Most commonly used RAID setups.
RAID-0:
RAID-0 is one of the more common RAID settings. RAID-0 is known as a striped set. Data striping is the segmentation of data, where the segments can be written to multiple devices. This configuration drastically improves performance but has a harsh downside. In a RAID-0 the data is broken down into parts. The number of hard drives determines the number of parts the data is broken down into. The data is then written to the disks at the same time on the same sector. Breaking up the data like this will allow each disk to seek simultaneously, giving this configurations extremely large bandwidth. However, If a sector on one of the drives fails or is damaged the parallel sector on all other drives are useless, because part of the data is now corrupted.
Take another look at the picture below. As you can see the data is broken down segments (A1, A2, A3, ect). The data in section A1 and section A2 is written at the same time, instead of sequentially, like it would in a single non-raid drive. The performance increase here is obvious. However, if there is a failure on the second drive, for instance section A4, you see how the entire string is broken rendering it useless.
RAID-1:
Another common form of RAID is RAID-1, or a mirrored set. This is when two or more identical copies of data are stored and maintained on separate media. If one of the drives goes bad, there is an identical copy on another drive, but there is a cost disadvantage to this. You are spending twice as much for the data size of one. There is not much left to say about this type of setup, it’s just important to know that a RAID 1 setup yields fault tolerance from drive errors and failures.
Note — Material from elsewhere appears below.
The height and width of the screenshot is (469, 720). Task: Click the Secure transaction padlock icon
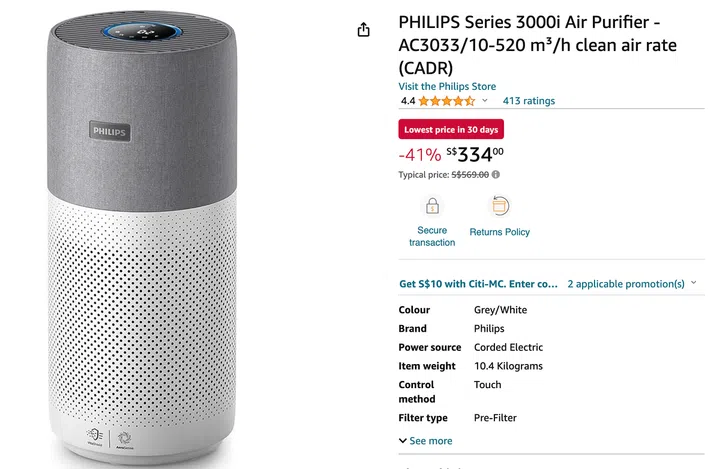point(432,207)
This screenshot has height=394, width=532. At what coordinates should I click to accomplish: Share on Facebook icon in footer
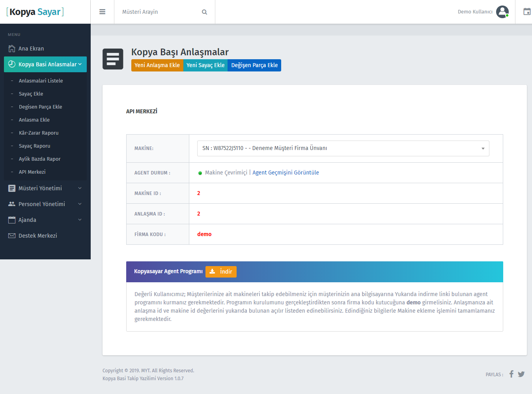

Once again take a look at the picture below. Notice the data is written exactly the same on both drives, so if one of the drives fails the other one retains the data.
Conclusion
As you can see, there are many reasons why someone may choose to use a RAID setup in thier system. Some may choose to have speed while others may want to prevent data loss by having an extra copy of their hard drive. When deciding you want to go with a RAID configuration you migh want to take a look at all the various types of RAID, for there are many.